> _Problem to work on_
Only the lines from the one holding "The image size" through the end of the records below are to be reproduced exactly, and pictures are to be omitted.

Stored data
━━━

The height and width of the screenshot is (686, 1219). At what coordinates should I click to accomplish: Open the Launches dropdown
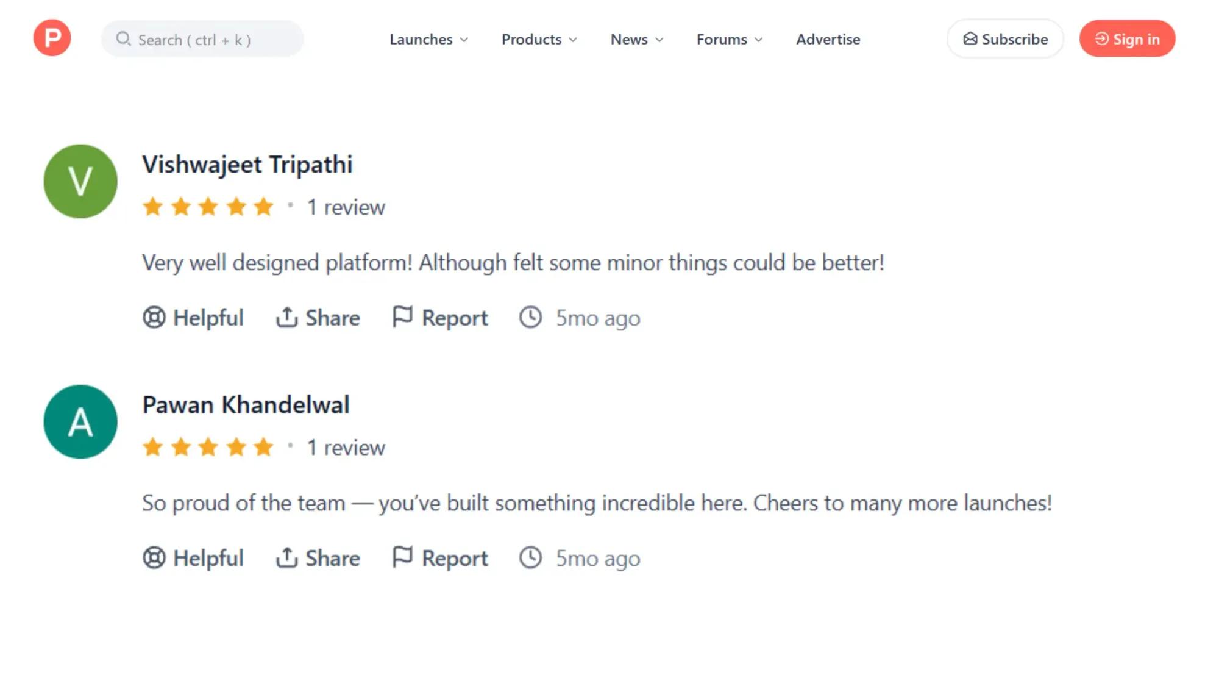point(428,39)
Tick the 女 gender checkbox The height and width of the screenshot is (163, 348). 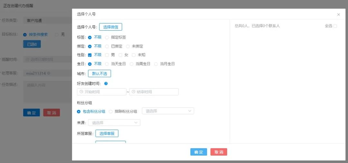click(x=121, y=55)
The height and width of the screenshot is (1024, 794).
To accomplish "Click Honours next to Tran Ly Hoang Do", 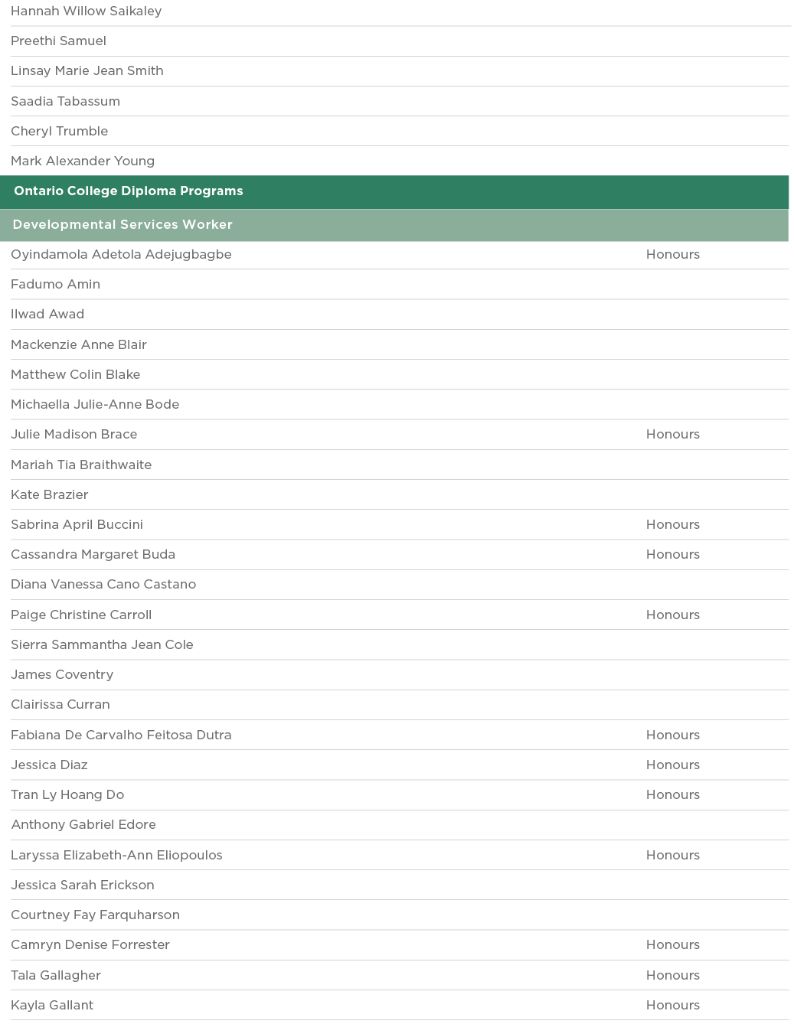I will coord(672,795).
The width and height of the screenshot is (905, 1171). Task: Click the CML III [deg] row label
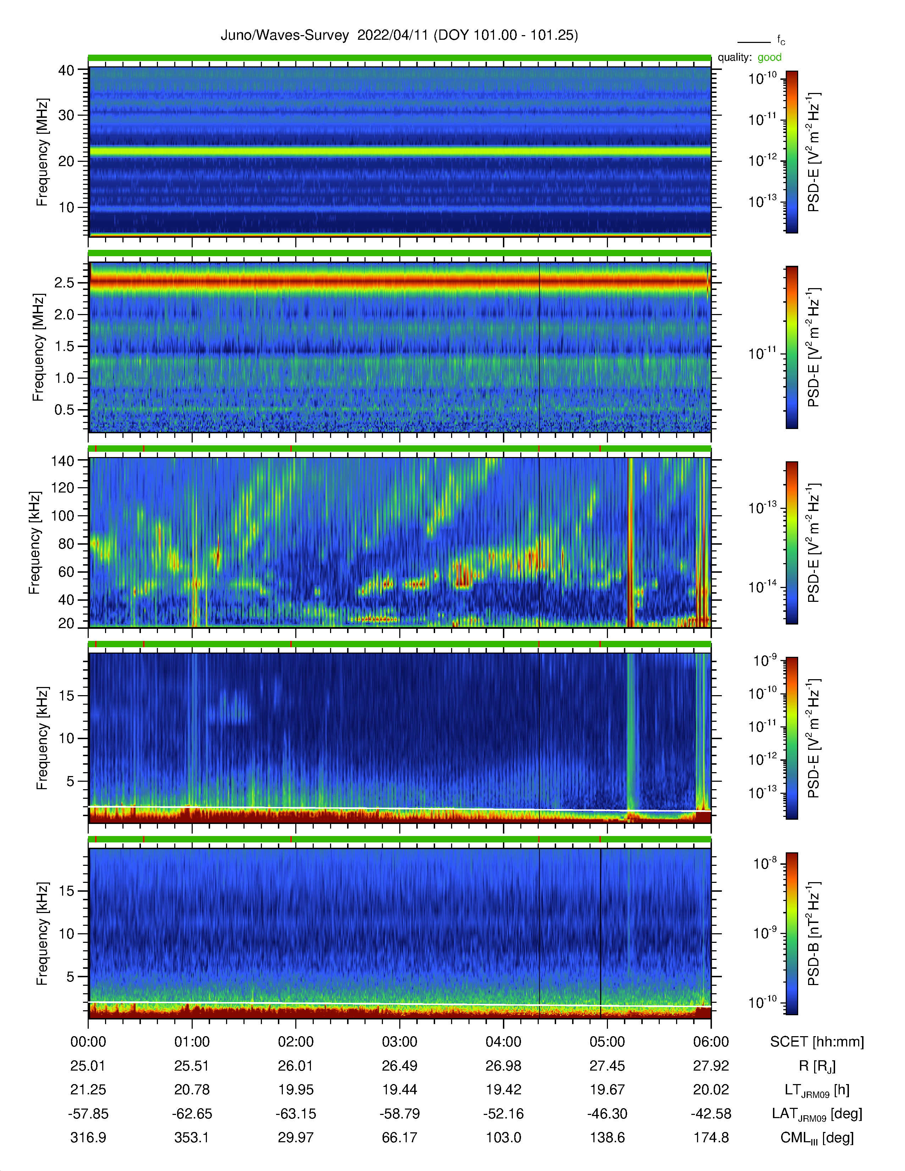[x=817, y=1138]
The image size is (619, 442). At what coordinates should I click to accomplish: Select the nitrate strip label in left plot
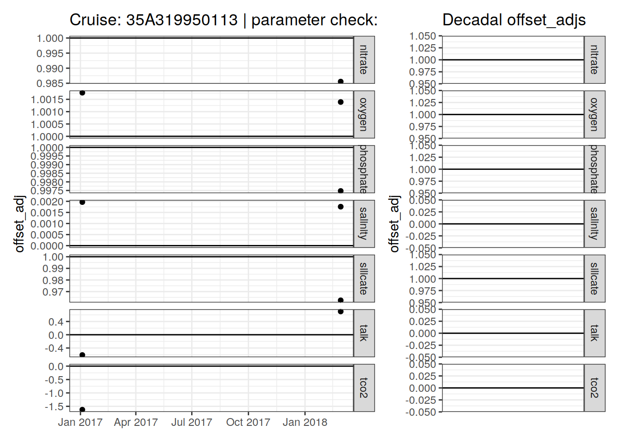[x=364, y=60]
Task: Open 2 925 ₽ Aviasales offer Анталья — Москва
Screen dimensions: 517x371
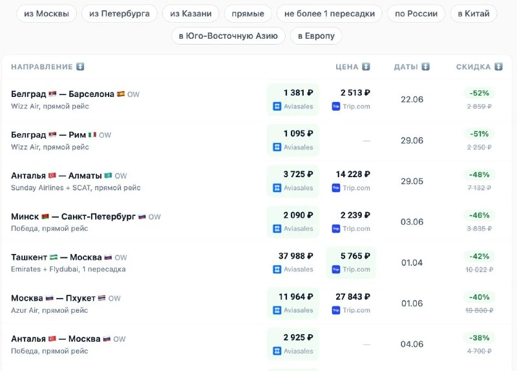Action: pos(293,344)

━━━

> _Completed task_
The image size is (619, 442). At what coordinates should I click to accomplish: Select the nitrate strip label in left plot
[x=364, y=60]
Task: Open 2 925 ₽ Aviasales offer Анталья — Москва
Screen dimensions: 517x371
Action: pos(293,344)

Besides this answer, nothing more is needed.